• _Work to be completed_
The needed output is the run of lines below from the one containing "Image resolution: width=594" through the one containing "You are a computer-use agent.", copied exactly and free of pictures.

::: Entries supplied :::

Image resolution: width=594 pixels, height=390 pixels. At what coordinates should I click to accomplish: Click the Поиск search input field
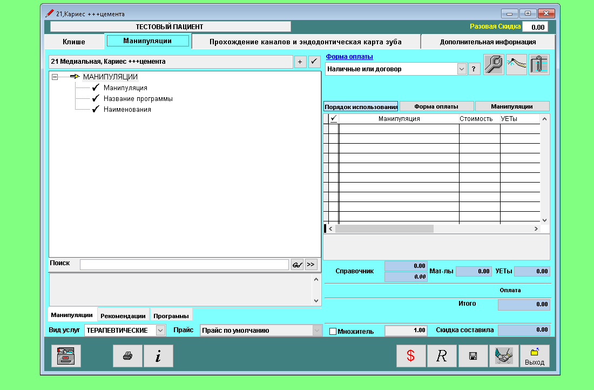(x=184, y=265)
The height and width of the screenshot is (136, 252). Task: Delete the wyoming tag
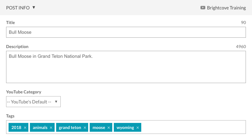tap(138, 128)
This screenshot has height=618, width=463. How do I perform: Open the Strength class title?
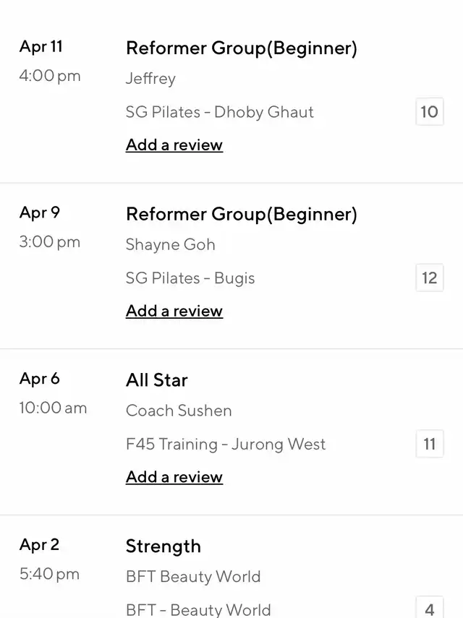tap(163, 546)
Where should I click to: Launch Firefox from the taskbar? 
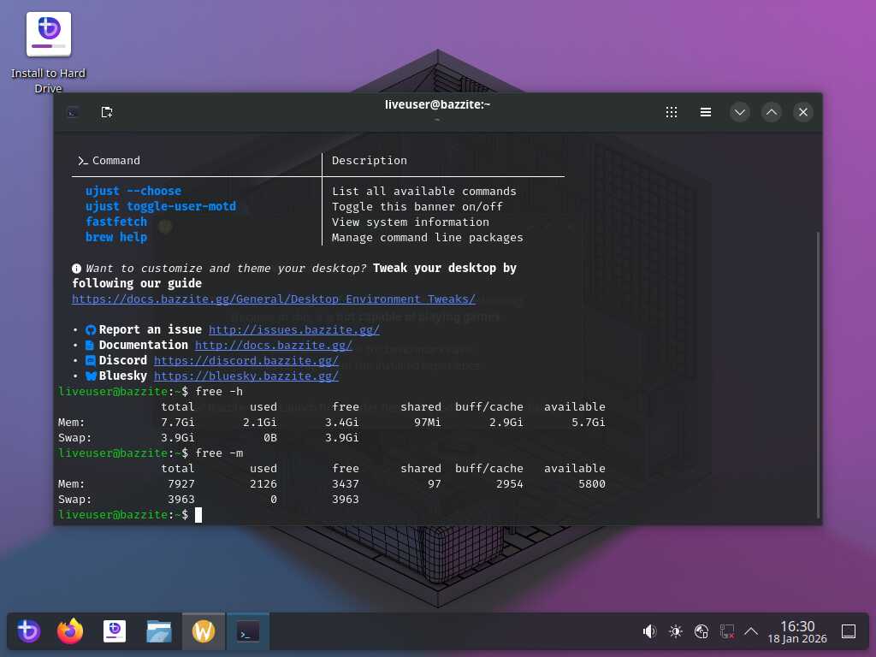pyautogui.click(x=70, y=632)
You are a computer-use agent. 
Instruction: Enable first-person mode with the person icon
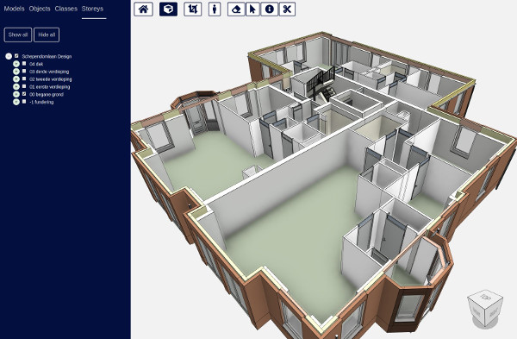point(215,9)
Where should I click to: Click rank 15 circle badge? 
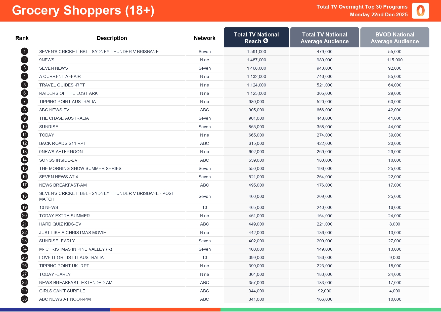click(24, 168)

:::
::: Entries supplied :::

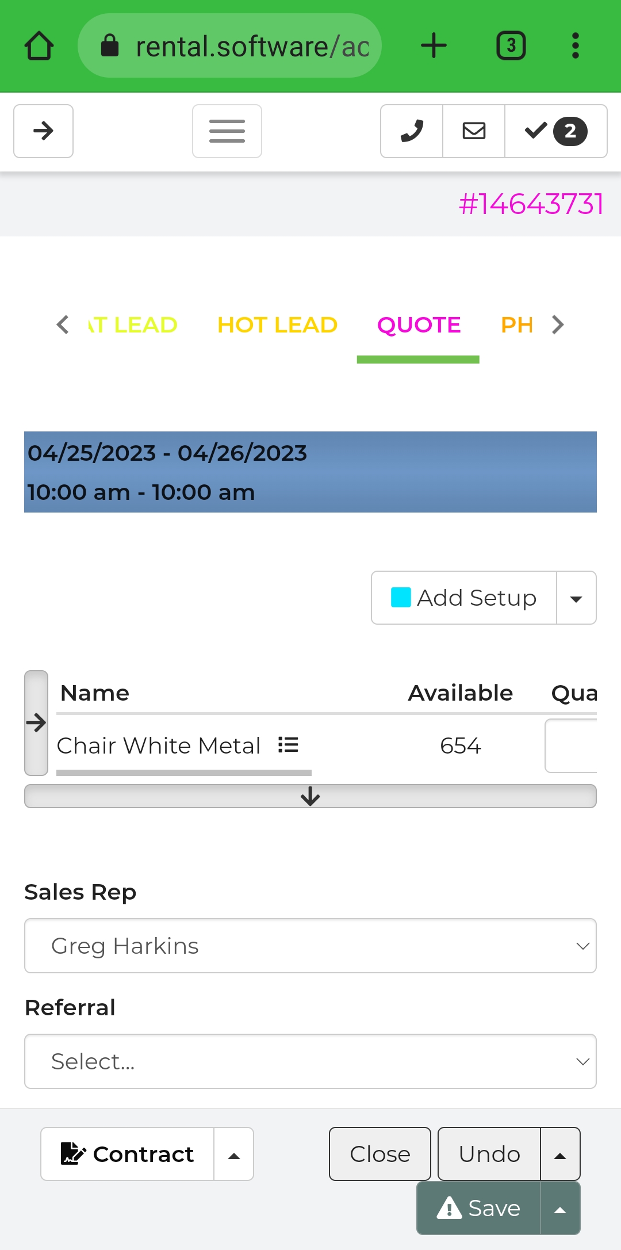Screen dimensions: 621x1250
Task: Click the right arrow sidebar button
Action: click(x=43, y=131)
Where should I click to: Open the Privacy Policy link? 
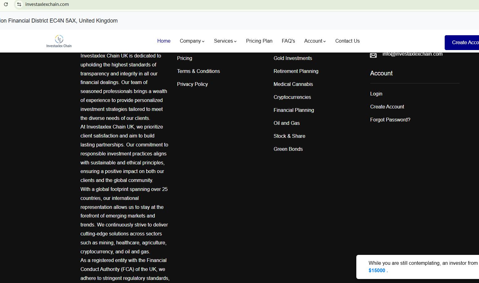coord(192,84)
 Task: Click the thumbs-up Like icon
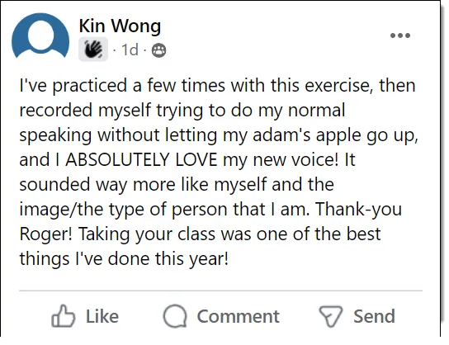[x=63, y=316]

:::

• _Your response_
Image resolution: width=594 pixels, height=390 pixels. At what coordinates should I click to accomplish: Click the Поиск search input field
(x=184, y=265)
The height and width of the screenshot is (136, 252). Task: Delete the wyoming tag
tap(138, 128)
This screenshot has height=618, width=463. How do I perform: Open the Strength class title?
tap(163, 546)
Where should I click to: Launch Firefox from the taskbar? 
pyautogui.click(x=70, y=632)
You are a computer-use agent. 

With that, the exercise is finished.